* [Отрывок для чтения]:
┌──
Герой статьи Юкона «Похождения комобывателя Саши Мерзлякова» уже переродился. Мерзляков усвоил язык, на котором надо говорить с советской властью, усвоил ее символы и дальше лишь хитроумно использует их, обманывая бесхитростных и прямолинейных борцов за идею. «Он говорил жене, собираясь на вечер спайки в клуб:
– Ты не надевай этих замшевых туфель, а платье вот то одень, серое с черной отделкой».
То есть, раз здесь не принято выделяться нарядами, то и не будем. Будем просто играть по их правилам. На вечер «спайки» пойдем в сером с черным. А в ресторан, к примеру, – в замшевых туфлях.
Но с женой-то Саша может быть вполне откровенен. «Раздобрев после удачно проведенного доклада, Саша говорил своей жене, аппетитно уничтожая коробку шпрот:
– А знаешь, ты не ходи на комсомольские собрания. У нас в союзный день всегда доклады, я дико утомлюсь, хочется прийти отдохнуть, покушать чего-нибудь тепленького, а тебя еще нет дома».
Опасные слова! Хорошо, что его не слышат товарищи. Но Саша быстренько приводит нужный аргумент: «Курс партии сейчас на создание новой семьи, воспитывающей строителей социализма. А как ты сможешь воспитывать детей, если будешь все время заниматься общественной работой?»
Следующий эпизод: картина семейного вечера.
«Сегодня Мерзляков добр и настроен мечтательно. На столе пышется жаром никелированный чайник и поблизости группируются: полбутылка портвейна, ветчина, шоколад и пирожные. Сегодня была получка, и в этот день Саша переживает, конечно, наиболее счастливые минуты. В стороне лежит листок бумаги, где уже всё размечено, всё распределено до копейки. Напротив – улыбающаяся жена долго объясняет разницу между фильдекосовыми и фильдеперсовыми чулками». Итак, внимание: чайник, ветчина, шоколад. Та самая опасная атмосфера уюта и узкого мирка. Разговор о чулках. И речь идет не о чулках и их отсутствии, а о тонкой разнице между двумя видами чулок, причем, поскольку фильдеперсовые тоньше, полагаю, что жена Саши предпочитала именно их.
Комобыватель, по горькому замечанию Филатова, «выучился читать газеты… стал работать в аппарате и профсоюзе, но обладает отменной способностью «опошлять всё, к чему рука прикоснется»». Другой автор сборника дополняет эту характеристику указанием на то, что «комобыватель» склонен рассказывать анекдоты («абсцесс», «безобразнейший гнойник»).
└──
Сохраненные строки из коллекции:
┌──
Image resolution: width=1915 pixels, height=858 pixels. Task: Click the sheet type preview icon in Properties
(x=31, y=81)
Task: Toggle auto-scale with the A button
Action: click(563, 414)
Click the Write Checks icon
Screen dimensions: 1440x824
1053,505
└──
* [Задание 1]:
Перескажите покороче или списком абзац из отрывка о комобывателе, который начинается словами «Сегодня Мерзляков добр и настроен мечтательно». Главные факты сохраните.
* [Задание 2]:
Перепишите из отрывка о комобывателе слово в слово часть, которая открывается словами «Следующий эпизод: картина» и заканчивается словами «предпочитала именно их.».
* [Задание 3]:
Продолжите отрывок о комобывателе с места, где он заканчивается.

* [Результат 1]:
- В день получки Мерзляков добр, настроен мечтательно и переживает самые счастливые минуты.
- На столе стоит никелированный чайник, рядом полбутылки портвейна, ветчина, шоколад и пирожные.
- В стороне лежит листок, где всё распределено до копейки.
- Напротив сидит жена и с улыбкой долго объясняет разницу между фильдекосовыми и фильдеперсовыми чулками.
- Автор видит в чайнике, ветчине и шоколаде опасную атмосферу уюта и узкого мирка.
- Разговор идет не об отсутствии чулок, а о тонкой разнице между двумя их видами. Фильдеперсовые тоньше, и автор полагает, что жена предпочитала их.

* [Результат 2]:
Следующий эпизод: картина семейного вечера.
«Сегодня Мерзляков добр и настроен мечтательно. На столе пышется жаром никелированный чайник и поблизости группируются: полбутылка портвейна, ветчина, шоколад и пирожные. Сегодня была получка, и в этот день Саша переживает, конечно, наиболее счастливые минуты. В стороне лежит листок бумаги, где уже всё размечено, всё распределено до копейки. Напротив – улыбающаяся жена долго объясняет разницу между фильдекосовыми и фильдеперсовыми чулками». Итак, внимание: чайник, ветчина, шоколад. Та самая опасная атмосфера уюта и узкого мирка. Разговор о чулках. И речь идет не о чулках и их отсутствии, а о тонкой разнице между двумя видами чулок, причем, поскольку фильдеперсовые тоньше, полагаю, что жена Саши предпочитала именно их.

* [Результат 3]:
Революционная интеллигенция была уверена, что частная жизнь отвлекает от революционной борьбы, препятствует концентрации сил и внимания на великих целях. Соответственно частные интересы, которые невозможно было искоренить, осуждались. Их надо было стыдиться. Их надо было скрывать как нечто неприличное. Власть и официальное общество уделяли бытовой стороне жизни демонстративно мало внимания. Но чем меньше занимались бытом, тем больше было бытовых проблем и тем больше внимания и сил они отнимали у людей. В результате, несмотря на все идеологические установки, быт всё больше выходил на передний план.
Если в раннюю советскую эпоху неустроенность быта воспринималась как некая жертва, которую люди приносят ради будущего, а в 60-е годы интеллигенция стремилась к «безбытности», то к концу 70-х нерешенные проблемы бытовой жизни в СССР предъявлялись властям как аргумент, доказывающий несостоятельность системы. В эти годы Андрей Синявский в книге «Основы советской цивилизации» уже мог с достаточным основанием сказать: «Поражает утрированная мелочность советского быта. Ведь сфера большого предпринимательства и, так сказать, больших страстей в социалистическом мире чрезвычайно сужена, а то и поставлена вне закона, запрещена. Потому страсти кипят на самом низком, бытовом уровне…»
Победу в конечном счете одержал мещанин. «Комобыватель», уличаемый и обличаемый публицистами, критикуемый теоретиками и осмеиваемый писателями, понемногу торжествовал, отвоевывая у интеллигента одну позицию за другой. И в конечном итоге той же мещанско-потребительской идеологией прониклась, хоть и не признавая того, сама же интеллигенция.
С этого момента ей уже не нужны были воспоминания о революции и коммунистические идеалы.